But the desugaring only triggers when Self
is a direct enum type.
Getting opinionated
If you’ve stuck with me until this point, first of all: thanks! That was a long haul.
So, what should we do? To recap, we have two major routes, both of which start with specialization.
The first takes a minimalistic approach, adding a couple of minor (and independently motivated) features to traits and structs to get to our goal. There are a few options for dealing with fields, in particular.
The second combines specialization with another major set of enhancements to enums, which are also independently motivated, but are much more complex. It then adds a bit of sugar on top to tie the two together.
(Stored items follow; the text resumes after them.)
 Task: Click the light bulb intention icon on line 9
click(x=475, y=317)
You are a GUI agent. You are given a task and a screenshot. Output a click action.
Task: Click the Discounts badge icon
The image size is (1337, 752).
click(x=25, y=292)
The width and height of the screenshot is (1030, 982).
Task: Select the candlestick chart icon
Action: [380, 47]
The trait approach allows for open-ended hierarchies (extensible by downstream
crates), while the enum approach is closed. On the flip side, that means that
downcasting can be somewhat more awkward (and is a code smell) for the trait
approach, while it’s completely natural (just a match
) for the enum approach.
Initially, I was very excited about the latter, enum-centric approach, because
the work on enum hierarchies seems like such a natural extension to Rust. But I
am worried about a few things. First of all, getting the proposal that Niko laid
out to work will require substantially reworking our type inference to account
for subtyping. Making this happen backwards-compatibly with our existing enums
is not going to be easy, and may not even be possible. It also makes subtyping
much more important in Rust, which is likely to be a complexity multiplier as
it interacts with every other aspect of the type system. There are also various
dark syntactic corners that come out of the partial unification of enums and
structs (e.g., how do you specify visibility of shared fields in an in-line
enum?) Finally, the key bit of sugar at the apex that ties enum hierarchies and
specialization together is a bit subtle, and only covers the most obvious cases
of Self
.
In short, I see a lot of known risks, and worry about unknown risks, with the enum hierarchy route.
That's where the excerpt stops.